### ПИСЬМЕННОЕ ЗАДАНИЕ:
Сколько раз Кичин ходил во Вьетнам, судя по тексту о капитане Кичине?

### ТЕКСТ ДЛЯ ЧТЕНИЯ:

— Вот ты говоришь, тебе нужна история, — сказал мне как-то после второй бутылки водки один из моих новых знакомых моряков. — А вот я тебе сейчас расскажу историю капитана Кичина, только хер ты по ней кино сделаешь! Ни в жизнь не разрешат! Этот Кичин югославское судно спас, государство на этом два миллиона долларов отхватило, «Правда» об этом Кичине как о герое писала — и что? Когда он пришел из рейса, его на берегу уже КГБ ждало. Прямо с капитанского мостика увели в тюрягу. А за что, как ты думаешь? Только за то, что он перед рейсом отказался им оброк платить. Ведь у нас тут закон: хочешь пойти в загранку, в заграничное то есть плавание, — плати взятку инспектору КГБ, который курирует пароходство. Иначе не получишь визу на выход за границу. А взятки они берут не советскими деньгами, нет! Для них советские деньги — мусор, бумага. Нет, они приходят на судно перед выходом в рейс и каждому, понимаешь, каждому члену команды — от капитана до кока, до горничной, которая каюты убирает, — говорят: «Значит, так: ты привезешь мне джинсы фирмы «Леви Страус», а ты — джинсовый костюм, а ты — видеокассету с «Глубокой глоткой», а ты — магнитофон…» И записывают себе в блокнотик — кому что поручили. И попробуй не привези — в следующий рейс за границу уже не выйдешь, это как закон!.. Ну а Кичин двенадцать раз сходил во Вьетнам и гордый стал — по молодости-то лет! К нему таможенный инспектор приходит перед рейсом, заказывает ему норковую шубу для жены, а он ему так вежливо: «Я, как член партии, взяток больше не даю». Ну и все — сгорел капитан, хоть он герой, хоть о нем «Правда» писала…
Как вы понимаете, назавтра я и Жора Овчаренко уже стучали в дверь кичинской квартиры…
…Я не знаю, как живут капитаны дальнего плавания на Западе. Подозреваю, что неплохо — даже по западным стандартам. Думаю, что их годовой доход никак не меньше 150–200 тысяч долларов, и это дает им возможность позволить себе кое-что из предметов роскоши. Но, повторяю, я никогда не был в доме не только западного капитана, но даже простого матроса.

### ЗАПИСАННЫЕ ДАННЫЕ:
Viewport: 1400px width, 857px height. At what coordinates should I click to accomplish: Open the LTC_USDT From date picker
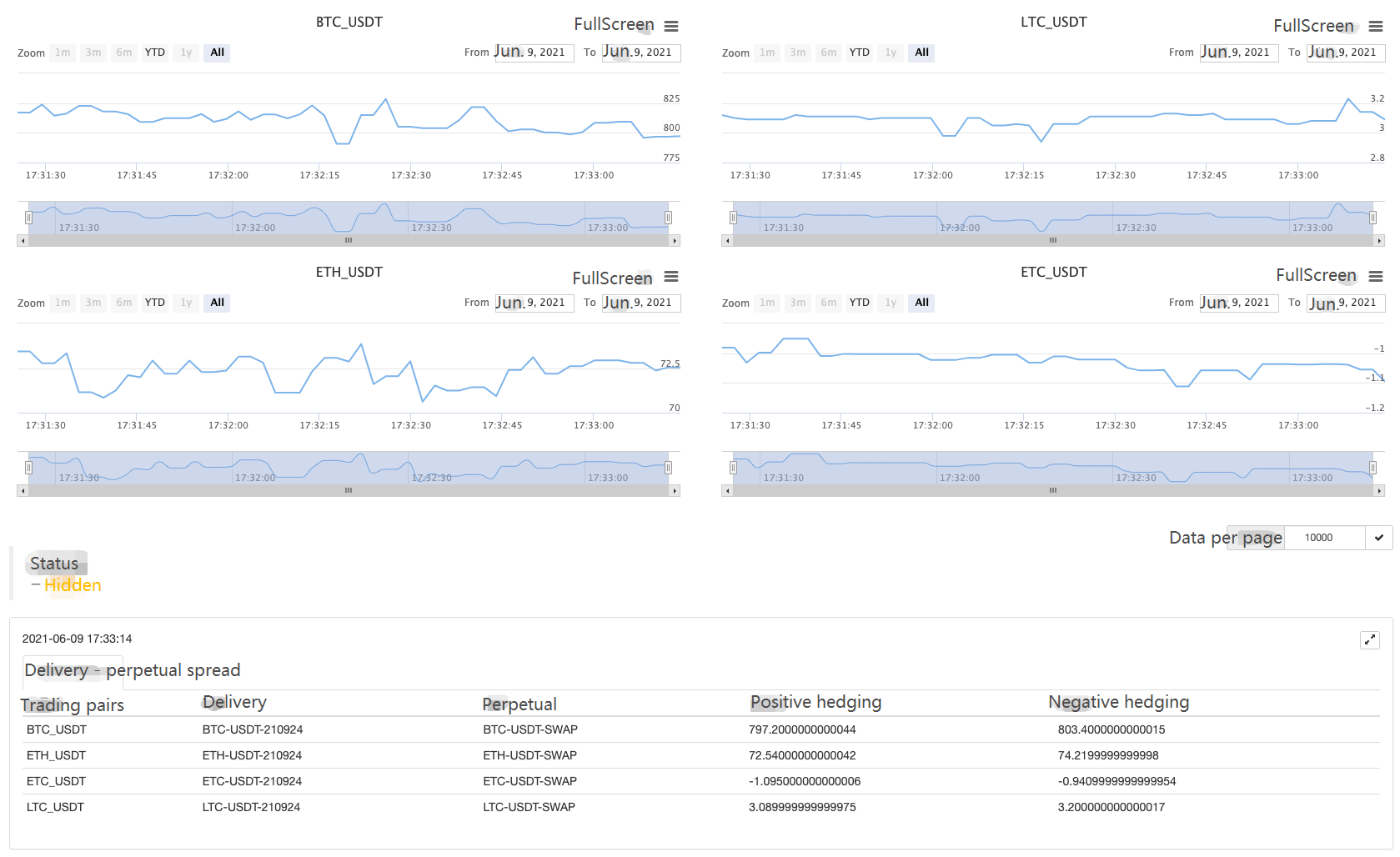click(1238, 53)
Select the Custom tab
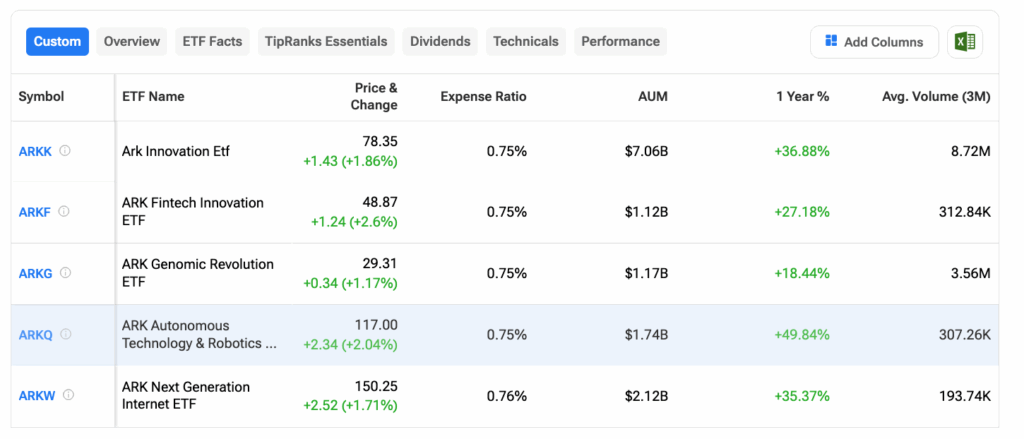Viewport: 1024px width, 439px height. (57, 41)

### ОТВЕТ К ЗАДАНИЮ:
Двенадцать раз.